■ WHAT IS NEEDED ■
Beneath this instruction is a block of data; output from it exactly the lines that run from the one containing "Given: Select the $111.81 rate cell" through the one containing "has height=764, width=425.", inclusive.

■ PROVIDED ENTRIES ■

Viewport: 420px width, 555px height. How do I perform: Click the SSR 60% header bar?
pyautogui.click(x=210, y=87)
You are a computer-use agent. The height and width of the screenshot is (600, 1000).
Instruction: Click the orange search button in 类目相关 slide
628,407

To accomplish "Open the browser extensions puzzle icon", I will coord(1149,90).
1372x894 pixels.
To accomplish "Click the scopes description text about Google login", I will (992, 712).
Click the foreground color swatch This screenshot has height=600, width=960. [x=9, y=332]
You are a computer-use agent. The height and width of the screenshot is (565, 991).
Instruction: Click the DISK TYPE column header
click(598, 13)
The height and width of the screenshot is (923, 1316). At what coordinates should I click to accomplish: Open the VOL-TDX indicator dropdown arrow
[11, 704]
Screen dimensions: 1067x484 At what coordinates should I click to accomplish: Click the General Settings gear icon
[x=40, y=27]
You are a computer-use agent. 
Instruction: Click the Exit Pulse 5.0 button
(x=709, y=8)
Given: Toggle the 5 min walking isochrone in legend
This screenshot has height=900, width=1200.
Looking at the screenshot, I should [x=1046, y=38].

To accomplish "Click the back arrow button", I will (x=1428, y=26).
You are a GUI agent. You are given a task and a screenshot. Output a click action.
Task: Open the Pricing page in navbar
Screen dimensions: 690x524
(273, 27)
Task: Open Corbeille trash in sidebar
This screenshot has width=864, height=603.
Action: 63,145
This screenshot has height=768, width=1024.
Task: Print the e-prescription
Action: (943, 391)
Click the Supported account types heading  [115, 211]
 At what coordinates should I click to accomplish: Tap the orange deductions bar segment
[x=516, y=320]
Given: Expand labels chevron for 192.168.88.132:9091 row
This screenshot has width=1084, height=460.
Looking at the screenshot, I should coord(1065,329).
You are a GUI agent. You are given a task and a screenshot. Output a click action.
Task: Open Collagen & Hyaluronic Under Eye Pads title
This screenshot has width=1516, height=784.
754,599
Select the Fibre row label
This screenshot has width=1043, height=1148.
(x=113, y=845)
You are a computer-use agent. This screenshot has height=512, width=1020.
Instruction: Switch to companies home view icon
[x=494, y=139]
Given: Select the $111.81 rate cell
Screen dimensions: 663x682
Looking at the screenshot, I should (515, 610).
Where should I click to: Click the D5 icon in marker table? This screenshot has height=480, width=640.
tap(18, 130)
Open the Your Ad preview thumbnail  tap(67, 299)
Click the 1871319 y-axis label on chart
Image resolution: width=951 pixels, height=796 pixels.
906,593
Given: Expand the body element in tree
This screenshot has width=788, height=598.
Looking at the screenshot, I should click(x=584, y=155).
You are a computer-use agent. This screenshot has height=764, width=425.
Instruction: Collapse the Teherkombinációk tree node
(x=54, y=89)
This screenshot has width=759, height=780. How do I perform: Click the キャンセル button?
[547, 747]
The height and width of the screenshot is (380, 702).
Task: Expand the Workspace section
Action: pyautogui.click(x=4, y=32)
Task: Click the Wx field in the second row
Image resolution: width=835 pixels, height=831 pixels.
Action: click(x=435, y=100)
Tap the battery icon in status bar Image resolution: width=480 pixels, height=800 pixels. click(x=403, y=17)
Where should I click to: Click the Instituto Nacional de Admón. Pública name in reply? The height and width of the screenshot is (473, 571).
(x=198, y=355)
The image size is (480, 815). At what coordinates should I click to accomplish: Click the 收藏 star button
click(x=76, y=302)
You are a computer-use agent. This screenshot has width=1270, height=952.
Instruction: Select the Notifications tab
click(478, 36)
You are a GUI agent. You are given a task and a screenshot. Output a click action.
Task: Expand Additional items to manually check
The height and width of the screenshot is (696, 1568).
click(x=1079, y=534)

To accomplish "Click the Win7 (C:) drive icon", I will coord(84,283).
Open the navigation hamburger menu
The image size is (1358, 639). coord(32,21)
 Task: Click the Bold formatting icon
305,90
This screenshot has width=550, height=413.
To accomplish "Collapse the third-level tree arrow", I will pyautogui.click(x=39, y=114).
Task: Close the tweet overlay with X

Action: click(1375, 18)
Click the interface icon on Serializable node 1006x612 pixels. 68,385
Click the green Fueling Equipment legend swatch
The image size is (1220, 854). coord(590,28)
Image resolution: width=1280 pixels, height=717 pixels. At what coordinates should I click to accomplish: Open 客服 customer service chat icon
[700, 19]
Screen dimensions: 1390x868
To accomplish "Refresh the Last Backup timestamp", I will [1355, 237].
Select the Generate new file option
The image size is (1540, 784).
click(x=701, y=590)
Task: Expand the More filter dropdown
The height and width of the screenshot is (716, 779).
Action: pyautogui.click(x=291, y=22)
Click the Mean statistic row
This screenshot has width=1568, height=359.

■ WRITTEN REPLY ■
Given: Select the $111.81 rate cell
Screen dimensions: 663x682
Looking at the screenshot, I should (515, 610).
Where should I click to: Click the D5 icon in marker table? This screenshot has height=480, width=640.
tap(18, 130)
Open the Your Ad preview thumbnail  tap(67, 299)
Click the 1871319 y-axis label on chart
Image resolution: width=951 pixels, height=796 pixels.
906,593
Given: Expand the body element in tree
This screenshot has width=788, height=598.
Looking at the screenshot, I should click(x=584, y=155).
You are a computer-use agent. This screenshot has height=764, width=425.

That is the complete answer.